I know how it is. You may have started your ETL project using the SQL Server import / export wizard or you may have done a point integration of a couple of tables through data tools. You might even have built an entire solution from the ground up and been pretty sure that you thought of everything. You most likely have not. Data is a tricky thing. So tricky in fact that I over the years have built up an almost paranoid distrust against it. The only sure thing I can say is that it will change (both intentionally and unintentionally) over time and your meticulously crafted solution will fail. Best case scenario is that it simply will stop working. Worst case scenario is that this error / these errors have not caused a failure technically but have done faulty insert / update / delete operations against your data warehouse for months. This is not discovered until you have a very angry business manager on the line who has been doing erroneous reporting up the corporate chain for months. This is the most likely scenario. A good framework should have functionality for recording data lineage (what has changed) and the ability to gracefully handle technical errors. It won’t prevent these kinds of errors from happening but it will help you recover from them a lot faster. For inspiration read The Data Warehouse ETL Toolkit.
Integration Services is a powerful ETL tool that can handle almost any data integration challenge you throw at it.
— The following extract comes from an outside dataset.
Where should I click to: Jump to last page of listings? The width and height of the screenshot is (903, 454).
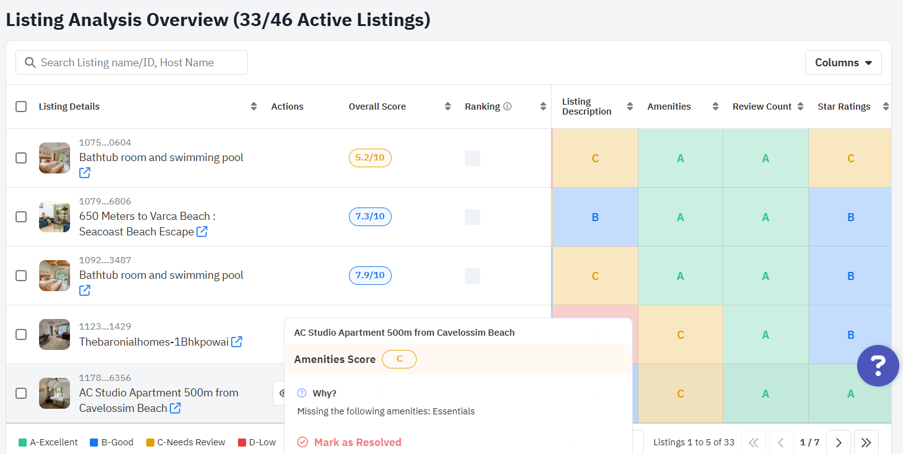[x=866, y=442]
To achieve this it has to be very flexible. Like many of Microsoft’s products its very developer oriented. The issue with this is that there are as many ways of solving a problem as there are Business Intelligence consultants on a project. By implementing a SSIS framework (and sticking with it!) you ensure that the solution handles similar problems in similar ways. So when the lead developer gets hit by that bus you can put another consultant on the project who only needs to be trained on the framework to be productive. A framework will also boost productivity. The up-front effort of coding it, setting it up and forcing your team to use it is dwarfed by the benefits of templates, code reuse and shared functionality. Again, read The Data Warehouse ETL Toolkit for inspiration.
Come into the habit of testing your MDX and DAX calculations as soon as possible. Ideally this should happen as soon as you finish a calculation, scope statement, etc. Both MDX and DAX get complicated really fast and unless you are a Chris Webb you will loose track pretty quickly of dependencies and why numbers turn out as they do. Test your statements in isolation and the solution as a whole and verify that everything works correctly. Also these things can have a severe performance impact so remember to clear the analysis services cache and do before and after testing (even if you have cache warmer). Note that clearing the cache means different things to tabular and dimensional as outlined here.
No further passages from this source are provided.